SIDOARJO — Unit Reskrim Polsek Taman mengamankan puluhan slop rokok tanpa pita cukai dari kawasan Pasar Sepanjang, Kecamatan Taman, Sidoarjo. Dalam penindakan tersebut, dua perempuan paruh baya yang diduga menjual rokok ilegal turut diamankan.
Kedua perempuan itu berinisial F (53) dan L (50), warga Kelurahan Kalijaten, Kecamatan Taman. Penangkapan dilakukan pada Selasa (4/11) sekitar pukul 05.00 dan dipimpin Panit Reskrim Polsek Taman Ipda Andri Tri Sasongko.

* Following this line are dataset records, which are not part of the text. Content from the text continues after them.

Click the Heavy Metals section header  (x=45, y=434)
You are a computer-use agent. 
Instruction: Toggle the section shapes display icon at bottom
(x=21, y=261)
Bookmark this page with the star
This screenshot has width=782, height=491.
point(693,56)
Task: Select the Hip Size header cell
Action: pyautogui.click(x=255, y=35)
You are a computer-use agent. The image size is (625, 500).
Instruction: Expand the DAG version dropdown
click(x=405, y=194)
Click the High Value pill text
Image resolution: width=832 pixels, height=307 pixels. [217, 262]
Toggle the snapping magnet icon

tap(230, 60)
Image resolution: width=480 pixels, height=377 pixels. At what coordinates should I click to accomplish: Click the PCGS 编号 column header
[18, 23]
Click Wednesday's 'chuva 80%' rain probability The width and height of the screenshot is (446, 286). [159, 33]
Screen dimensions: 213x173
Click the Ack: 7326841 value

Kanit Reskrim Polsek Taman AKP Hajir Sujalmo mengatakan, penindakan merupakan tindak lanjut dari laporan masyarakat terkait peredaran rokok ilegal di Pasar Sepanjang. Polisi kemudian berkoordinasi dengan Bea Cukai Sidoarjo untuk melakukan penyelidikan.
“Kami segera berkoordinasi dengan Bea Cukai Sidoarjo untuk melakukan penyelidikan atas laporan tersebut. Dari hasil penyelidikan, memang benar ditemukan adanya penjual rokok ilegal di lokasi,” ujar Hajir, Rabu (5/11).

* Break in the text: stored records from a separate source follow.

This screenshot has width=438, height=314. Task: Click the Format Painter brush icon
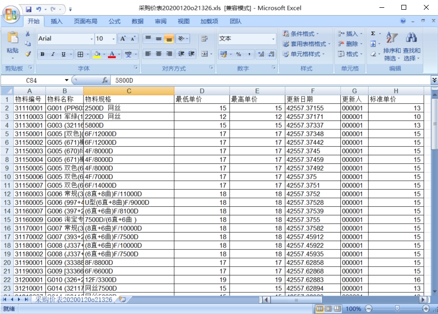coord(28,54)
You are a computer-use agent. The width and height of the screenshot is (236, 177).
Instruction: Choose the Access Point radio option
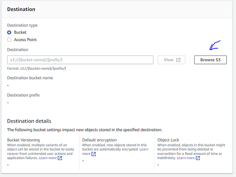pyautogui.click(x=9, y=40)
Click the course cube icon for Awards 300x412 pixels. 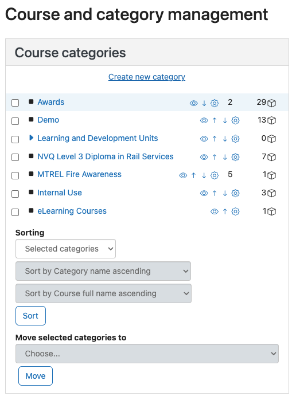coord(271,103)
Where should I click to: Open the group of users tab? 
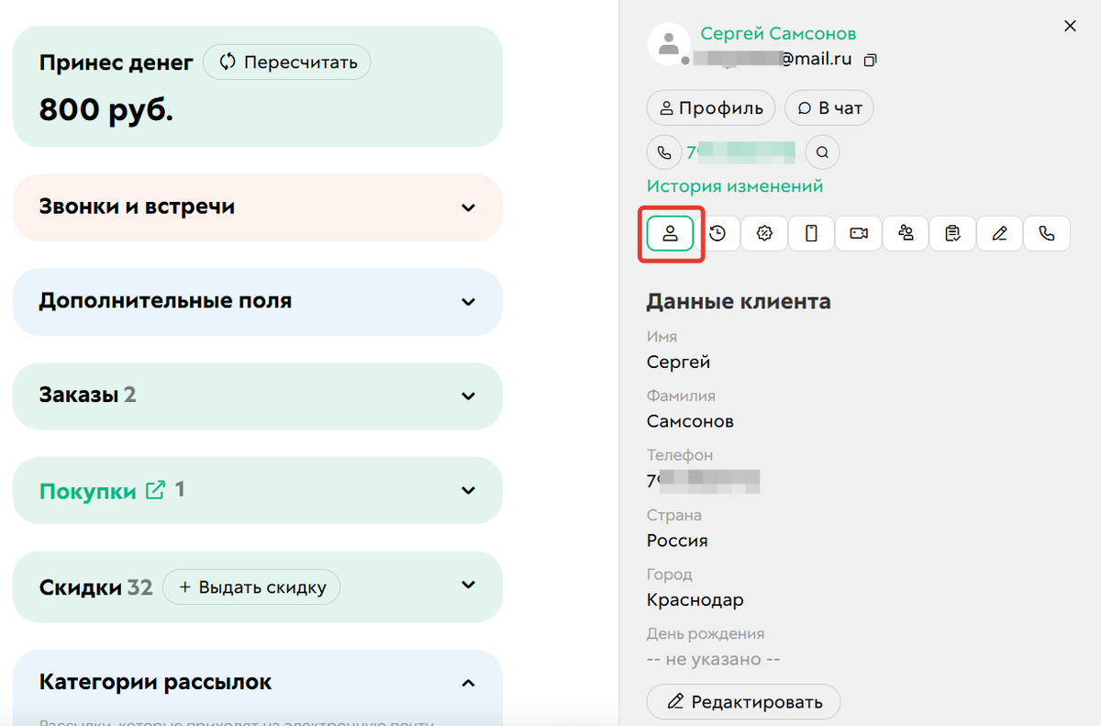click(x=906, y=234)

Dari tangan kedua penjual, petugas menyita puluhan slop rokok tanpa pita cukai dari berbagai merek yang disebut siap diedarkan. Barang bukti beserta kedua perempuan itu lalu dibawa ke Mapolsek Taman untuk pemeriksaan.

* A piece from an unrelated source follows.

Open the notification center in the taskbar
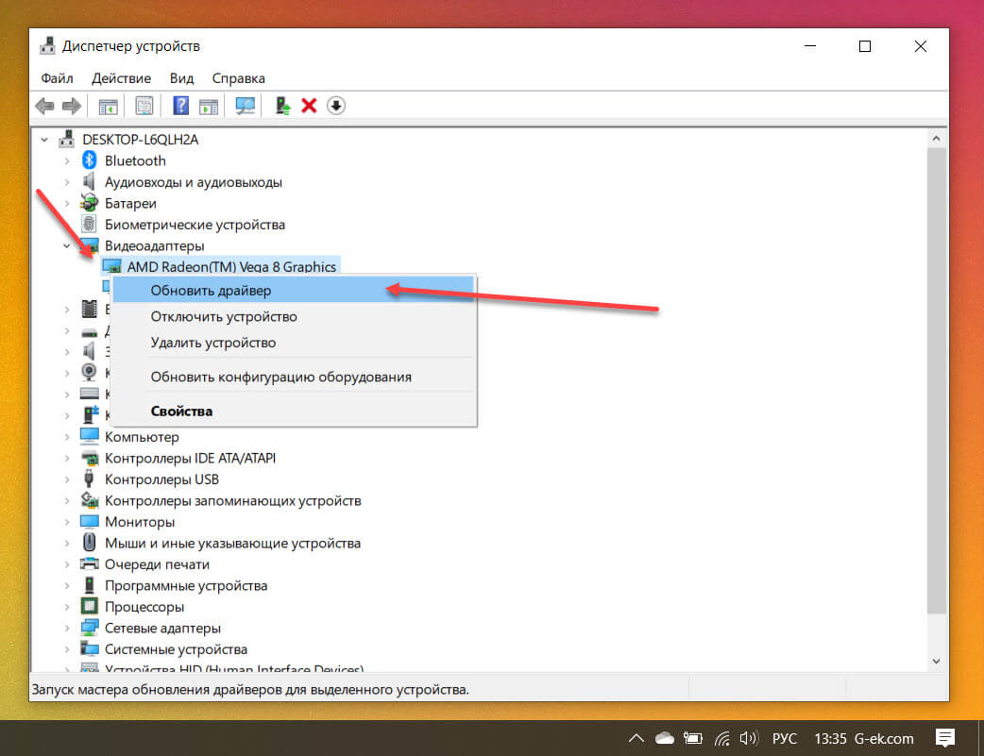 (x=945, y=737)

Dalam pemeriksaan, F dan L mengaku hanya menjual rokok yang dikirim dari wilayah Madura. Keduanya menyatakan tidak mengetahui siapa pemasok utama. Hajir menyebut rokok tersebut dikirim kepada mereka untuk dijual di pasar, dan dapat dipesan terlebih dahulu jika ada permintaan.
Polsek Taman selanjutnya menyerahkan kedua perempuan beserta barang bukti kepada Bea Cukai Sidoarjo untuk penanganan sesuai ketentuan hukum. Keduanya dikenai sanksi administratif berupa denda, masing-masing Rp 4,6 juta untuk F dan Rp 2,9 juta untuk L. Menurut Hajir, besaran denda berbeda karena menyesuaikan jumlah barang bukti yang diamankan.
Hajir menambahkan, pihaknya bersama Bea Cukai akan terus melakukan pemantauan dan penindakan rutin guna menekan peredaran rokok ilegal di wilayah hukum Polsek Taman. Ia juga mengimbau masyarakat agar tidak membeli maupun menjual rokok ilegal karena dinilai merugikan negara.